“Fidan, MİT’in başından uzaklaştırılıyor mu?”
7 Haziran’da yapılacak seçimler için 10 Şubat 2015’e kadar kamu görevlilerinin adaylık için son istifa günüydü. 7 Şubat günü Hakan Fidan Ak Parti’den milletvekilliği adaylığı için görevinden istifa etti. İstifa MİT’te ciddi sarsıntıya yol açtı. 7 Şubat’ta istifa eden Hakan Fidan 9 Mart 2015’te görevine geri döndü.

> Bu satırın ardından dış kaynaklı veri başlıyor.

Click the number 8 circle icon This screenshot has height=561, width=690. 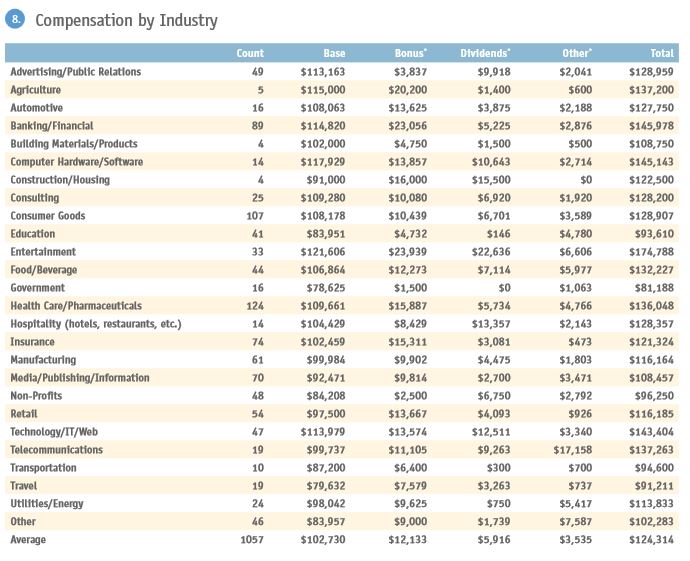click(17, 19)
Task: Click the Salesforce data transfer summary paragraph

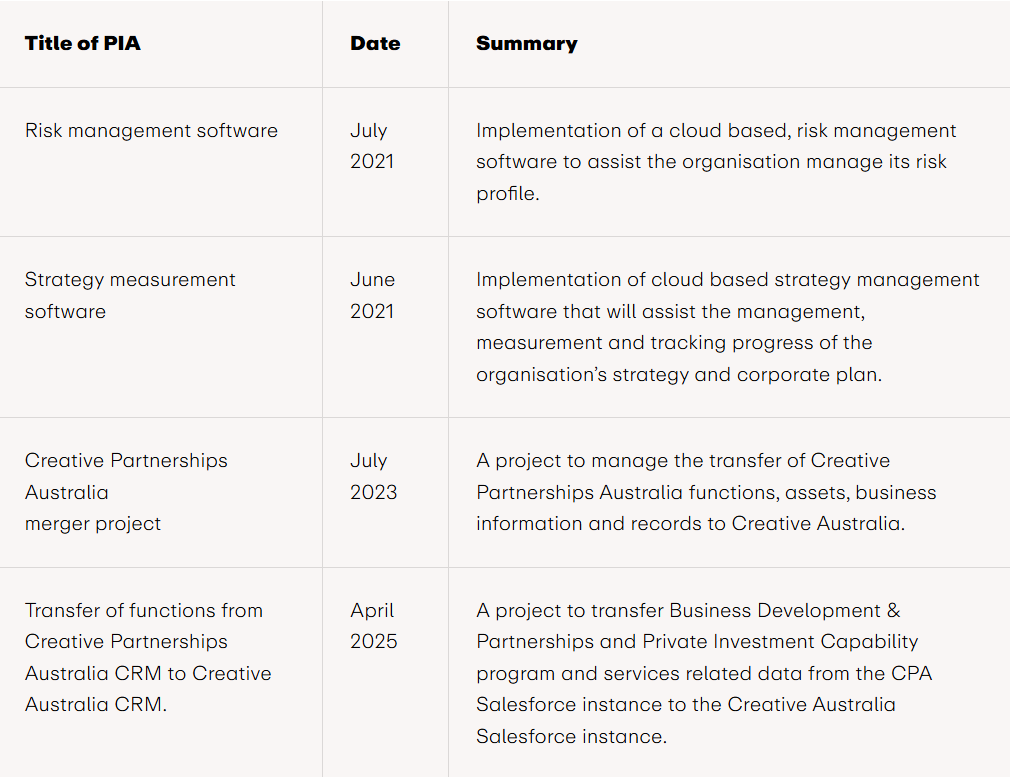Action: [x=704, y=673]
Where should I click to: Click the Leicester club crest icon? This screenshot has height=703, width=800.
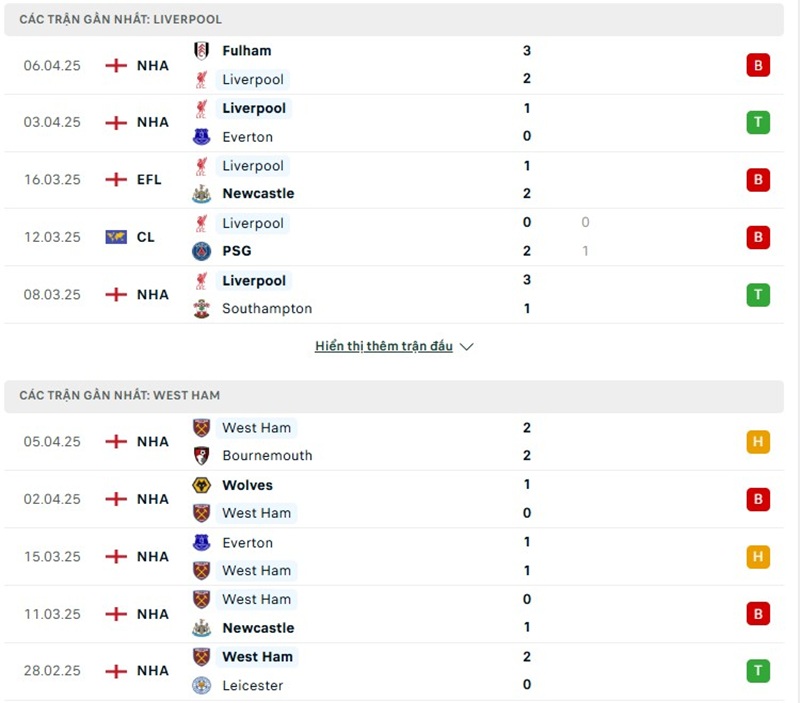[x=202, y=686]
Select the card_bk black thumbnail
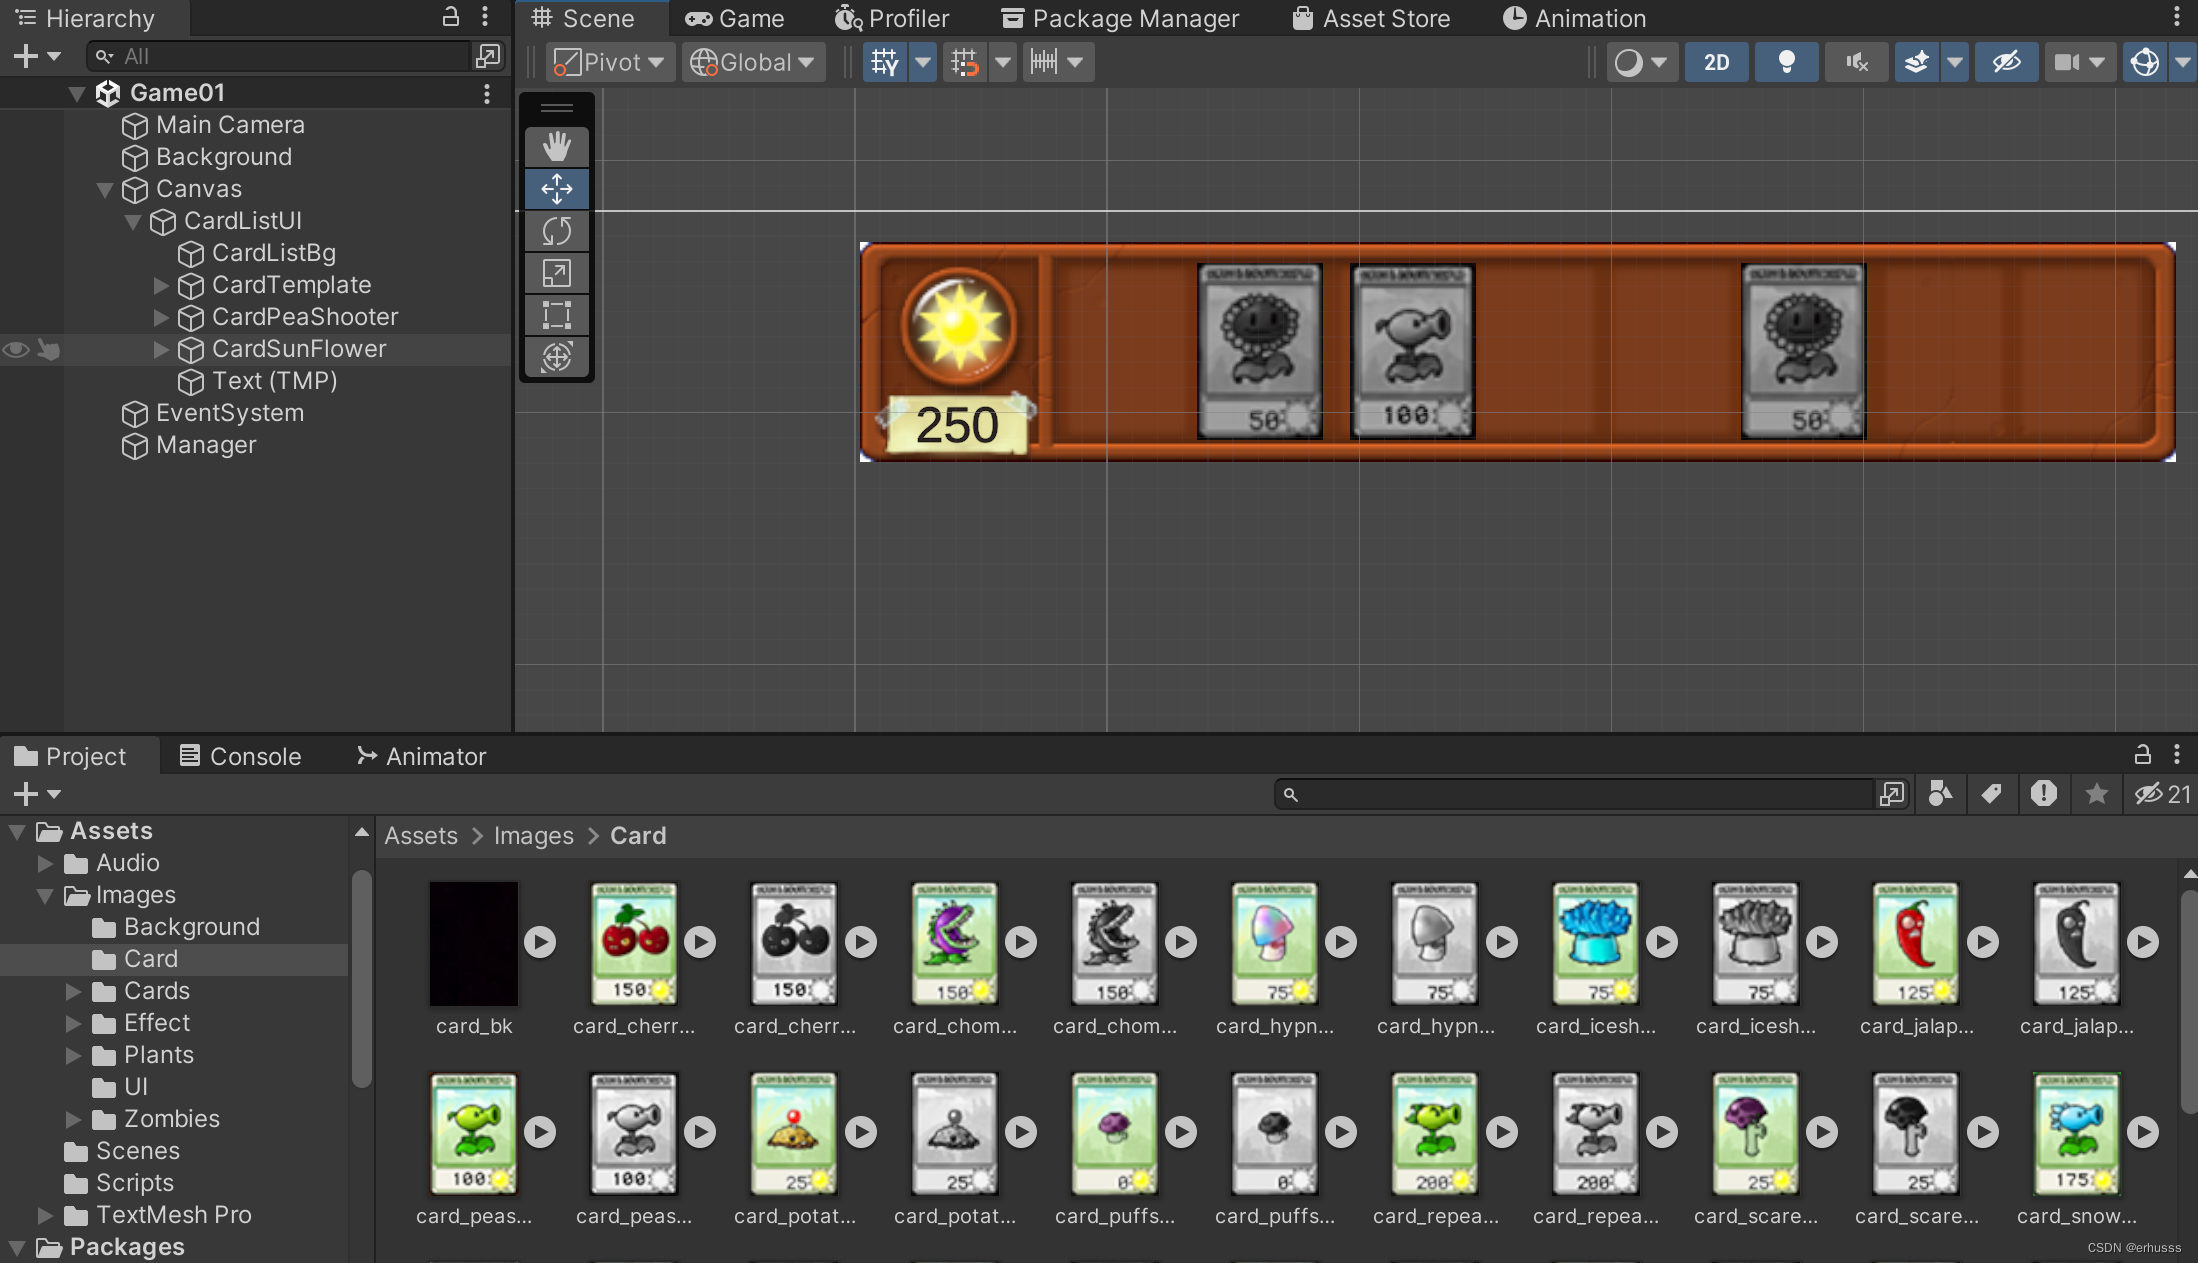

Dönemin Başbakanı Ahmet Davutoğlu’nun istifadaki rolü ve Cumhurbaşkanı Erdoğan’ın bu istifayı doğru bulmadığını açıklaması dönen bir oyunu da hatırlatması için önemliydi.
Fidan, 12 Mart’ta Bylock’un şifresinin çözülmesi için talimat verdi. Marttaki talimat Ocak ve Şubat aylarında ilgili MİT birimlerinin FETÖ/PDY’ye yönelik teknik imkânlardan istifade ederek merkezi düzeyde yürüttükleri çalışmaların üstüne gelmişti. Ocak ayında FETÖ’nün 81 “il imamı”, Şubat’ta ise 160 “ülke imamı” tespit edilmişti.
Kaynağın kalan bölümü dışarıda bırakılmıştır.